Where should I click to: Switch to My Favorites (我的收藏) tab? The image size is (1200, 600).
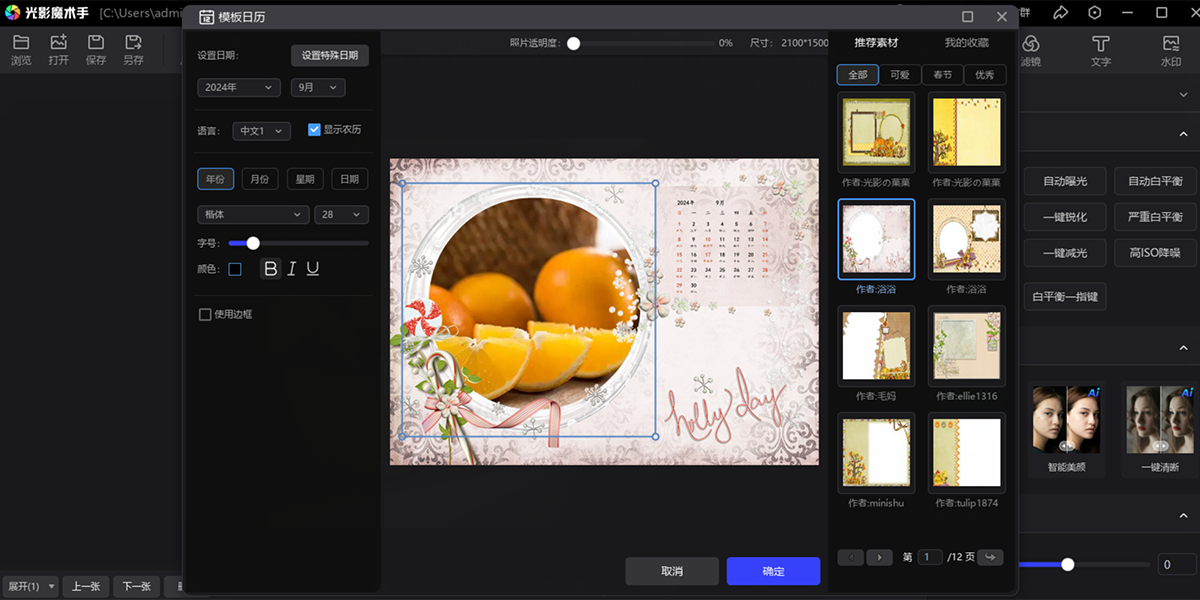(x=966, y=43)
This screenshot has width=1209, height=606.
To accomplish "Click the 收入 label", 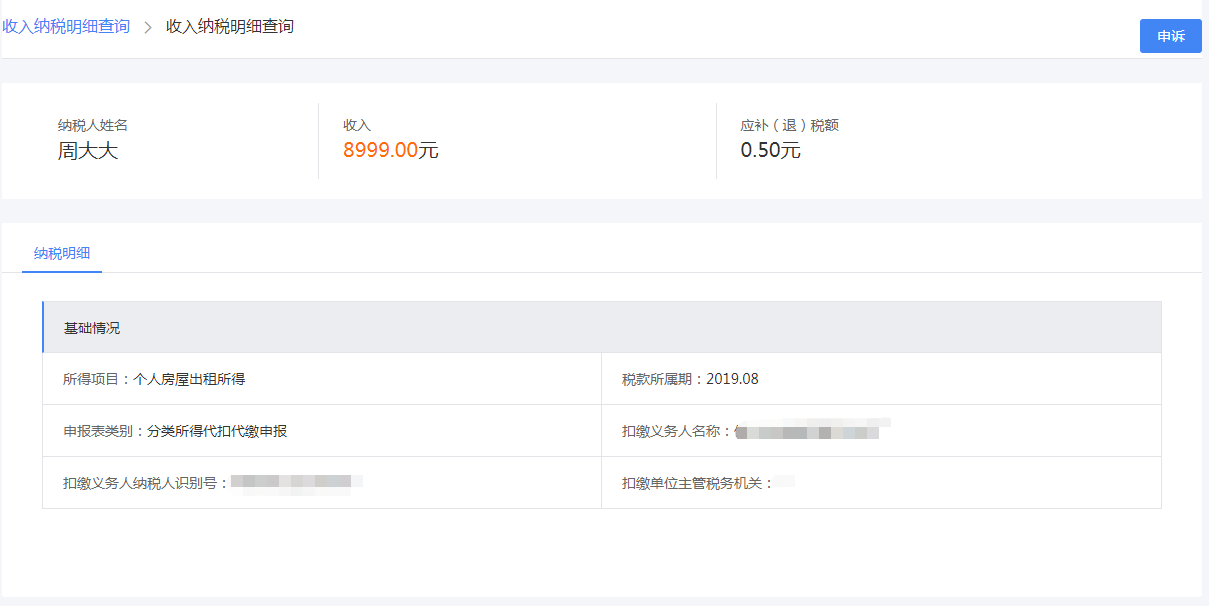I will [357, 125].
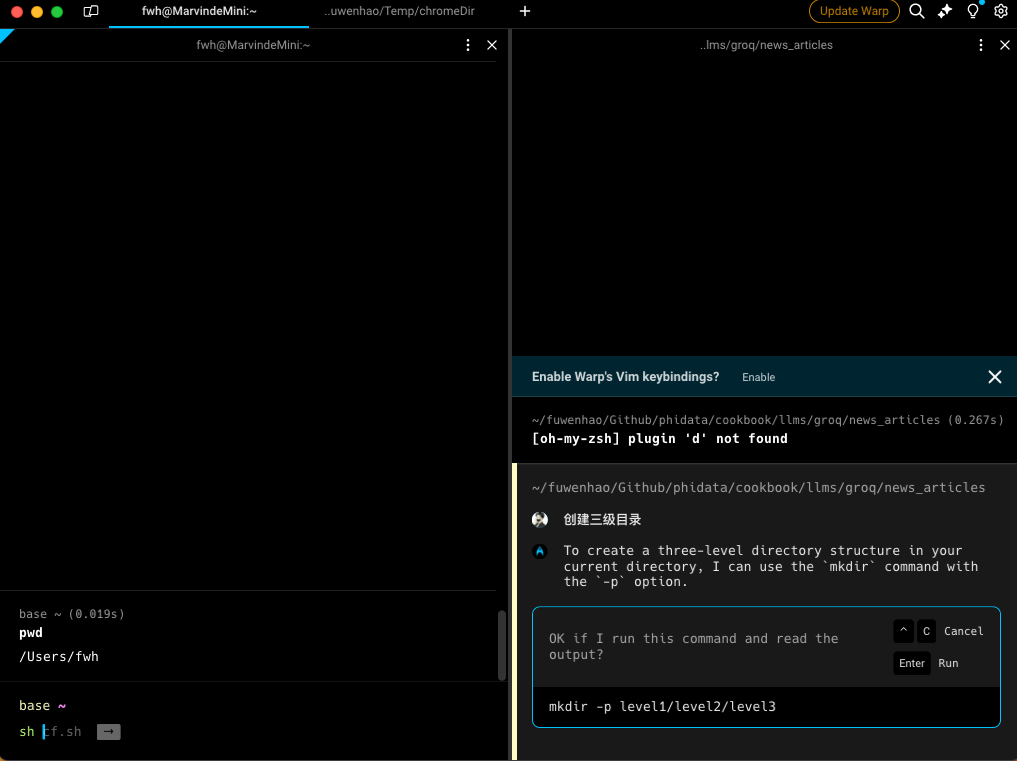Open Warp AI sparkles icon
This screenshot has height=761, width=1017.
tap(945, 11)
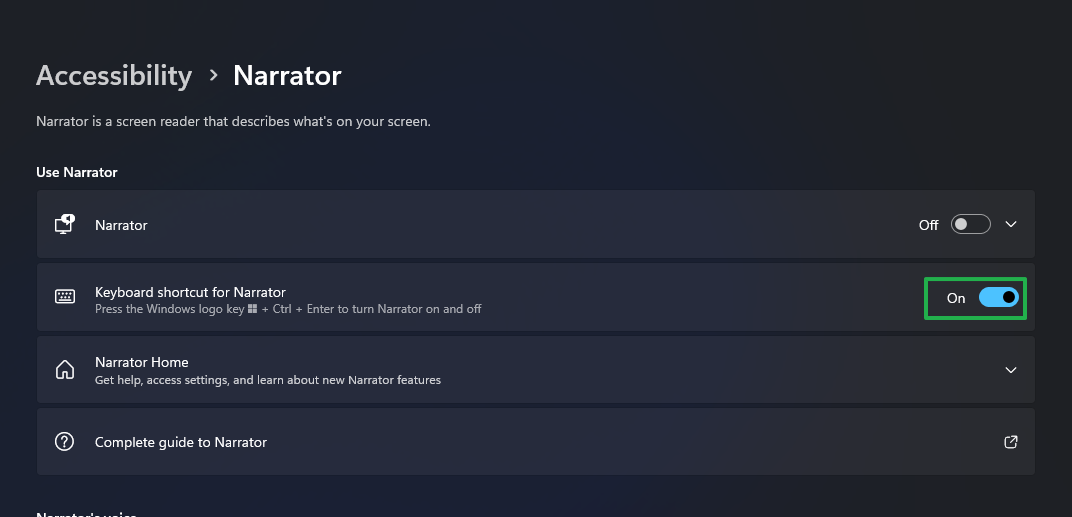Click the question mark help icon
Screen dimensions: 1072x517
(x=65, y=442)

Job: Collect every line in the rows above that contains the word "screenshot".

Problem solution:
This screenshot has width=1209, height=606.
This screenshot has height=761, width=1017.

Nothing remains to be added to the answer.